This way of speaking survived the first World War, unlike many big houses themselves. Or at least 'beastly' and 'ghastly' were still going strong in the mid-20th century novels of Enid Blyton, of which I read too many as a child.
But 'awfully' and 'frightfully' were dying out by then, except in books and films evoking the earlier period.
Modern literature had started to take a dim view of adverbs in general, a trend that has continued since. In a study of 1,500 books a few years ago, aimed at finding out what gains writers' critical acclaim, data journalist Ben Blatt concluded that a low adverb count was one of the keys.
Books with fewer than 50 per 10,000 words had a strong chance of being considered 'great', he found.
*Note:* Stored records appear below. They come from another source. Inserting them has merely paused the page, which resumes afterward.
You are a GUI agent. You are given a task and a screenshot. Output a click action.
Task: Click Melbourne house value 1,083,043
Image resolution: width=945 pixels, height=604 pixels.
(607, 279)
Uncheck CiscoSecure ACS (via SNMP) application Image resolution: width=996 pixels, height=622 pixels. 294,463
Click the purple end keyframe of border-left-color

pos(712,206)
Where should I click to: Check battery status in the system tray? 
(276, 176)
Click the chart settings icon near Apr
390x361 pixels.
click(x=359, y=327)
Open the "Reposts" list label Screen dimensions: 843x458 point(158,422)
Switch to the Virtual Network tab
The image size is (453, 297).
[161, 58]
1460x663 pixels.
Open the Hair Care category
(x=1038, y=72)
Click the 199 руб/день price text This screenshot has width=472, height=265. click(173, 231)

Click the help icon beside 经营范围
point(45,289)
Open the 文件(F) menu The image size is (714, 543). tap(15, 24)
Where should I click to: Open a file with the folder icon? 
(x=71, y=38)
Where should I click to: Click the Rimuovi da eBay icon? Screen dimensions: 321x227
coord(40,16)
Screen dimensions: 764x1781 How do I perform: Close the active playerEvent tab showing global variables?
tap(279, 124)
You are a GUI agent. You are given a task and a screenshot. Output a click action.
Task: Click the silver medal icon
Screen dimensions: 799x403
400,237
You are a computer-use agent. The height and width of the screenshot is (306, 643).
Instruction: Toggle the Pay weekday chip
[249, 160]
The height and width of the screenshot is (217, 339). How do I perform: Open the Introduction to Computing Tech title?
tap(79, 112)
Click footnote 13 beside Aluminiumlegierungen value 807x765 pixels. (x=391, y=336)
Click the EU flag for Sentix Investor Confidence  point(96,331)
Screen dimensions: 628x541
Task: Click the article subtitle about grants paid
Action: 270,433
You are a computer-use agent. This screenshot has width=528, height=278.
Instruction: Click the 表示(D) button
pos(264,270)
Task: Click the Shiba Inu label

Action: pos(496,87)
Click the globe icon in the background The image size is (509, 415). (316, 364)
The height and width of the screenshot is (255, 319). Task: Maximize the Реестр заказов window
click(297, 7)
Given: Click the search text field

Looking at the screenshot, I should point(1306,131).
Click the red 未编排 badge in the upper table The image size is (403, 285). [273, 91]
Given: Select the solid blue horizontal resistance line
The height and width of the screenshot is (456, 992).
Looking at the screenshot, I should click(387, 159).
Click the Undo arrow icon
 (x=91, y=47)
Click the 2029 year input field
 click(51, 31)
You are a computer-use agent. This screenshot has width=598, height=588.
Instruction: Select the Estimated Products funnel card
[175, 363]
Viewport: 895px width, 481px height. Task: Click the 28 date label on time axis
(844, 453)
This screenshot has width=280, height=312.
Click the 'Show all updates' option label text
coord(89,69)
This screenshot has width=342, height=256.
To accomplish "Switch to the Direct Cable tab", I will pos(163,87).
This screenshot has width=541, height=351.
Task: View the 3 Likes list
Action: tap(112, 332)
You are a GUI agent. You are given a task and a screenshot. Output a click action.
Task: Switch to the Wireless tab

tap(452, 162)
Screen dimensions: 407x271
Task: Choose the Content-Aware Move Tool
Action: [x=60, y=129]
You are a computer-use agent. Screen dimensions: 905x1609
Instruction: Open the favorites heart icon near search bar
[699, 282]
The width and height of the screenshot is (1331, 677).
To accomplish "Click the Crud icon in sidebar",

Although failing this test did not preclude wealth and fame. JK Rowling, for one, is famous for using adverbs of the -ly kind. Her favourites include 'coolly', 'calmly', 'ponderously' and 'snarkily'. But as the adverb-hating Stephen King summed up, snarkily: 'Ms Rowling seems to have never met one she didn't like.' Her overall adverb count, according to Blatt, is 140 per 10,000 words.
Ernest Hemingway played a big part in making adverbs and adjectives unfashionable. And yet he used some odd ones himself on occasion, boldly going where no writer had gone before. Here, from For Whom the Bell Tolls, is a typical Hemingway passage, full of short, hard words, sometimes repeated for effect in long, flat sentences, and devoid of all -ly adverbs, with one notorious exception:
'Then there was the smell of heather crushed and the roughness of the bent stalks under her head and the sun bright on her closed eyes and all his life he would remember the curve of her throat with her head pushed back into the heather roots and her lips that moved smally and by themselves and the fluttering of the lashes on the eyes tight closed against the sun and against everything, and for her everything was red, orange, gold-red from the sun on the closed eyes.'
Yes, her lips moved 'smally'. (And 'by themselves', whatever that means). There is an adverb nobody else in literature can have used before or since. Not even Donald 'Bigly' Trump would write it, if only because he has no time for diminutives.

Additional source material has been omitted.